= Records from a dataset =
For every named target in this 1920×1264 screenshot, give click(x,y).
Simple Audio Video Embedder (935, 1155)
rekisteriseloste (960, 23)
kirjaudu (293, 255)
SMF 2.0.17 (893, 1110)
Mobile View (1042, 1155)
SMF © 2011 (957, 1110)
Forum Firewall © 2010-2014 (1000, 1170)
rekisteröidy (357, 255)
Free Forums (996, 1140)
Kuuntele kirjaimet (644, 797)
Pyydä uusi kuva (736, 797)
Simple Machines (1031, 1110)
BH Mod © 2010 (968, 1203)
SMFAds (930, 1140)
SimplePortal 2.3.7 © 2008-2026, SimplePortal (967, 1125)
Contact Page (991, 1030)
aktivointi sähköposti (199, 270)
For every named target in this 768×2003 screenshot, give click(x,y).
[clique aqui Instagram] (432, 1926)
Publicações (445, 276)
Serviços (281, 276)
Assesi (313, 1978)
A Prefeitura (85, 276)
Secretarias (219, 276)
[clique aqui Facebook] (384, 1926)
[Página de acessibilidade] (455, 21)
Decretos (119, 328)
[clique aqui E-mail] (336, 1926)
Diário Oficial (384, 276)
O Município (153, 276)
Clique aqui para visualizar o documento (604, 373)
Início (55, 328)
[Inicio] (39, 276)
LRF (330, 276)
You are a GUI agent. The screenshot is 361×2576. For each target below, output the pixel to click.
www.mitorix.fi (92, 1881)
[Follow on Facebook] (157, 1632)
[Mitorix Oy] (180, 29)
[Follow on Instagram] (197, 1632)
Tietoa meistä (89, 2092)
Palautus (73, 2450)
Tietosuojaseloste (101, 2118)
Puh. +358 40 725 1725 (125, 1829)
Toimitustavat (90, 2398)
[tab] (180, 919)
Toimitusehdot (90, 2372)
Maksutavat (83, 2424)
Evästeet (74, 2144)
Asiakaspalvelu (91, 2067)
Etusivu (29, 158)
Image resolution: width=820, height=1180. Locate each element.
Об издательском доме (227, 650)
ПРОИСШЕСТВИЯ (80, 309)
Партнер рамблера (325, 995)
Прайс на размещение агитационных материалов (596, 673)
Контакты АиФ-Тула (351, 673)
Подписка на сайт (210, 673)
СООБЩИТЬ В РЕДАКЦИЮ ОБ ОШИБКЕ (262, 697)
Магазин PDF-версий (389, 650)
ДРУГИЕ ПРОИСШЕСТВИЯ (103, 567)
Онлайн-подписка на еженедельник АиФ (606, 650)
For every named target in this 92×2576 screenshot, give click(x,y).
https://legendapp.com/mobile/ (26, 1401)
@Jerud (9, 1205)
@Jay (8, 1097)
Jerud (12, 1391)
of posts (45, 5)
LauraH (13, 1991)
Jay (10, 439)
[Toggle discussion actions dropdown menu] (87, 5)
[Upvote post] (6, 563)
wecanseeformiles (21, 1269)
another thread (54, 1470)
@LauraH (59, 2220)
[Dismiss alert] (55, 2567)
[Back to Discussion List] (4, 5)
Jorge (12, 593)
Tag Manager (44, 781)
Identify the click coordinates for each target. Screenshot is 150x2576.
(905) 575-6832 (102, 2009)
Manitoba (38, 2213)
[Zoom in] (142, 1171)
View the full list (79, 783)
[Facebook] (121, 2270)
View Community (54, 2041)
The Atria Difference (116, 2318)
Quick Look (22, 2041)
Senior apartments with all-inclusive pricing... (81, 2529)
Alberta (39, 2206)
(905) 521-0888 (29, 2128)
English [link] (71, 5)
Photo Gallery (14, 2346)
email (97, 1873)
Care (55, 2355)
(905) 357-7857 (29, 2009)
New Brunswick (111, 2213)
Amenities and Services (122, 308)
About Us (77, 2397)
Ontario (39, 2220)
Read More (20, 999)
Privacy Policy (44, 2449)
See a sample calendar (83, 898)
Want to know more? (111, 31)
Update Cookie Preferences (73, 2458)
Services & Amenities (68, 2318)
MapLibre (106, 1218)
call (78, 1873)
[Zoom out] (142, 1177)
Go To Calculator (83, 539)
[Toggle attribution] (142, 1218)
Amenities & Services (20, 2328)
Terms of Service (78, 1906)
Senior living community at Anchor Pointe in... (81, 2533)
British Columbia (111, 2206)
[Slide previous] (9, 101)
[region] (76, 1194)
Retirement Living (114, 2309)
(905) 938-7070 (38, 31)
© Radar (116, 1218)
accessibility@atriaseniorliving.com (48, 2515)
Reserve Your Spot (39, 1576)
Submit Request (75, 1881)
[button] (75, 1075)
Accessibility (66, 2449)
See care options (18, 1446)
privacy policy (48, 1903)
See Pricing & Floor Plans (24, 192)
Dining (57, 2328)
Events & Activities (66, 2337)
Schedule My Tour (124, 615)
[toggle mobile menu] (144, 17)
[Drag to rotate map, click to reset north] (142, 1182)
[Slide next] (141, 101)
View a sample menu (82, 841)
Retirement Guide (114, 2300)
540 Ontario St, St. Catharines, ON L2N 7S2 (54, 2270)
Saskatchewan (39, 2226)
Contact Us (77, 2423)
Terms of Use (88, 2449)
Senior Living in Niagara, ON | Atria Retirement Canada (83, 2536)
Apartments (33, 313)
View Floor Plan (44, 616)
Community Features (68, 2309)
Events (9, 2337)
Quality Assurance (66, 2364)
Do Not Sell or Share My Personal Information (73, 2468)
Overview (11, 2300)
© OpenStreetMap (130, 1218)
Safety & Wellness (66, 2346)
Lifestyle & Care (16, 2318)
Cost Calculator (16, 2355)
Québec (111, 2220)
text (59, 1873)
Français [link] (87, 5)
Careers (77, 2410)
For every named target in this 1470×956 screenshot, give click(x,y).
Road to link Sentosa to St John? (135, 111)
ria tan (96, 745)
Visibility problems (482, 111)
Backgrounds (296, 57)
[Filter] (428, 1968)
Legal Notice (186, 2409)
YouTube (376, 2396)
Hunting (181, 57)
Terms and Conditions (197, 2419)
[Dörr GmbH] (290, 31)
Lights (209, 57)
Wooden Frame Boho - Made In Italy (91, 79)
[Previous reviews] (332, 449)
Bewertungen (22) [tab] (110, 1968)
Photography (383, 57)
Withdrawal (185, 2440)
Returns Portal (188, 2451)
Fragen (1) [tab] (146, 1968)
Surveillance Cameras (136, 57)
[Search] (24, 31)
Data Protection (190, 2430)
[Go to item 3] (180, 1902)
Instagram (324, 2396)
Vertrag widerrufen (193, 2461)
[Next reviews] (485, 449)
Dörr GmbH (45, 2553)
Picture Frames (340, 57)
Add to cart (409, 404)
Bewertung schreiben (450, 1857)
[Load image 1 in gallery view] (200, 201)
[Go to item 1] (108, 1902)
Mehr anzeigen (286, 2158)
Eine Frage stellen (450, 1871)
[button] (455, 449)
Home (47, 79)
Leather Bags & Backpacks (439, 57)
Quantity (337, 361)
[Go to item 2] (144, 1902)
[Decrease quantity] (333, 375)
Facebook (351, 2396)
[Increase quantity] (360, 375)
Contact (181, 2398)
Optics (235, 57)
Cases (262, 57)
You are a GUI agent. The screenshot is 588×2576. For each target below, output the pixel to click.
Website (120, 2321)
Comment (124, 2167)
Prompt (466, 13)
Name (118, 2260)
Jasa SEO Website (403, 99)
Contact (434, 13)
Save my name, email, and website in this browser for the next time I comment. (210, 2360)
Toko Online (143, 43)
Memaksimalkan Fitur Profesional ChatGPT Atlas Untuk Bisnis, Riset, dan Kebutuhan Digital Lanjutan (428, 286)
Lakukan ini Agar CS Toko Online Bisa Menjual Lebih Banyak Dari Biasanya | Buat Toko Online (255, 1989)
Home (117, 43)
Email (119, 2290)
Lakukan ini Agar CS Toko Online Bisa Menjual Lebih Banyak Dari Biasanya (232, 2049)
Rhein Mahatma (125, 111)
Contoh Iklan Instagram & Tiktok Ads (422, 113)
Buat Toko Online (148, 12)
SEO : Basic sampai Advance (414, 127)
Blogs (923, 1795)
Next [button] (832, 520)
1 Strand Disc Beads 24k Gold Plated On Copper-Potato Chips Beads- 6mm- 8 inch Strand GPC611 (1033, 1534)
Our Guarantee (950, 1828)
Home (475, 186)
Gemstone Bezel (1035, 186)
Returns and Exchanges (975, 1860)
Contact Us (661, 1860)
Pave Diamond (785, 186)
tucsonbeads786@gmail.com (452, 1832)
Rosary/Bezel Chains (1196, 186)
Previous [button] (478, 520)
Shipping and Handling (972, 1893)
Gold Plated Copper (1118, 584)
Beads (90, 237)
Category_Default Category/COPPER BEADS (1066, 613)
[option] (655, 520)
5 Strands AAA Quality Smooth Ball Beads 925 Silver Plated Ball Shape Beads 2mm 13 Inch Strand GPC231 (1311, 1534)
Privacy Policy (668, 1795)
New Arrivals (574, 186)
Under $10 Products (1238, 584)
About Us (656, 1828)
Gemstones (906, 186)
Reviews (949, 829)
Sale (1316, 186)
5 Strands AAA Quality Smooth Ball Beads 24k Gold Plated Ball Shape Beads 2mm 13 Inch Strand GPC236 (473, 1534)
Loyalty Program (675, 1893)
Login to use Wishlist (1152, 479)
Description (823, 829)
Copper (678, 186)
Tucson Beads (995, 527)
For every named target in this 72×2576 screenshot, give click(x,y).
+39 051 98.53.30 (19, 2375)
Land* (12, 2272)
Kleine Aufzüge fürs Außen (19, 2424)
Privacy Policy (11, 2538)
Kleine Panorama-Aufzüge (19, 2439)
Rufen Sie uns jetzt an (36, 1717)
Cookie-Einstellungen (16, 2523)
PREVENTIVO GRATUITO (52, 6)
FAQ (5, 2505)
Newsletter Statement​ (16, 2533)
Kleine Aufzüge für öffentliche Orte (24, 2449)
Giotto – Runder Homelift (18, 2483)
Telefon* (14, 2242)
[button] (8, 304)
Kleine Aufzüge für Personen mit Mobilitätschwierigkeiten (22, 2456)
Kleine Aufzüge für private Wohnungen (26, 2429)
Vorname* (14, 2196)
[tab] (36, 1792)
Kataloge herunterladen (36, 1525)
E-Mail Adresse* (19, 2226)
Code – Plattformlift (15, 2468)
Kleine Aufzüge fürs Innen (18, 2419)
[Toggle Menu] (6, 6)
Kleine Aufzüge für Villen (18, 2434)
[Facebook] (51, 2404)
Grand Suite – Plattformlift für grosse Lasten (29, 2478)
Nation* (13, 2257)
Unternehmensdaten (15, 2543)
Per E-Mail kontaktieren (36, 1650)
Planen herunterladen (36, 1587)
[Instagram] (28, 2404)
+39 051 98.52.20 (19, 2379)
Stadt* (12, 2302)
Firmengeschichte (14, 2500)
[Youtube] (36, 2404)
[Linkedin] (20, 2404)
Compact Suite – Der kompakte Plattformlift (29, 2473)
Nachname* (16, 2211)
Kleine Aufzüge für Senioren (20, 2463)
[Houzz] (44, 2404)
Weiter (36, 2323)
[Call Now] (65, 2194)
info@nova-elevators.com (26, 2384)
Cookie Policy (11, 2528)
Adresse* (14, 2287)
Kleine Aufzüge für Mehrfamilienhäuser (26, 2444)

= What the exercise asks =
There is a run of lines above from the one with "Магазин PDF-версий (389, 650)" to the one with "[Dismiss alert] (55, 2567)"; print exactly that run, both ends included, and nothing else.

= Solution below =
Магазин PDF-версий (389, 650)
ДРУГИЕ ПРОИСШЕСТВИЯ (103, 567)
Онлайн-подписка на еженедельник АиФ (606, 650)
For every named target in this 92×2576 screenshot, give click(x,y).
https://legendapp.com/mobile/ (26, 1401)
@Jerud (9, 1205)
@Jay (8, 1097)
Jerud (12, 1391)
of posts (45, 5)
LauraH (13, 1991)
Jay (10, 439)
[Toggle discussion actions dropdown menu] (87, 5)
[Upvote post] (6, 563)
wecanseeformiles (21, 1269)
another thread (54, 1470)
@LauraH (59, 2220)
[Dismiss alert] (55, 2567)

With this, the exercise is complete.